Il colore è l’interfaccia tra il mondo fenomenico e quello simbolico attraverso la quale l’occhio vede molto di più di quanto il numero della lunghezza d’onda possa comunicare: in essa oltre alla sensazione cromatica percepisce anche proprietà tattili e polisemantiche, nonché le concezioni, le passioni, i pensieri e le emozioni che quel colore accende nella sensibilità dello scultore e in quelle che hanno infervorato le intenzioni espressive degli artisti di tutte le epoche. Non sappiamo quanto sia una reminiscenza culturale o estetica consapevolmente evocata dallo scultore, ma sembra esplicito il richiamo al fatto che fin dalle sue origini la scultura, da quella arcaica in poi, è sempre stata colorata. Pino di Gennaro modella il colore allo stesso modo in cui modella la terra, la carta e il bronzo, pratica un’attività che nell’epoca classica era considerata ordinaria, quella di eseguire delle sculture policrome definite “graphta andreia”, ovvero statue dipinte, destinate ad essere collocate all’aperto sullo sfondo azzurro del cielo greco, oppure davanti a pareti anch’esse molto colorate, in contesti in cui l’effetto cromatico della statua doveva interagire e combinarsi con i colori della natura e/o con quelli di un determinato sfondo religioso e storico.

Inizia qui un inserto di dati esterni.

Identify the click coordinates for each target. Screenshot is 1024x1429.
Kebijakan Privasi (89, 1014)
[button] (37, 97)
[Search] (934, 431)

Con buona pace degli occhi acromatici di Winchelmann che provavano disgusto nella “costumanza barbarica della colorazione di marmo e pietra”. Nell’antichità le statue venivano concepite dallo scultore fin dall’inizio come forme colorate, non nel senso di una scultura banalmente “colorata”, ma pensata, ideata e realizzata in modo che la colorazione facesse parte integrante della sua struttura formale. Perché erano pienamente consapevoli che il colore oltre a infondere vitalità all’opera costituisce il principale fattore del thaumàzein dell’occhio: una delle ragioni dell’arte è portare stupore e meraviglia negli sguardi focalizzati unicamente su cose e oggetti sempre più insignificanti.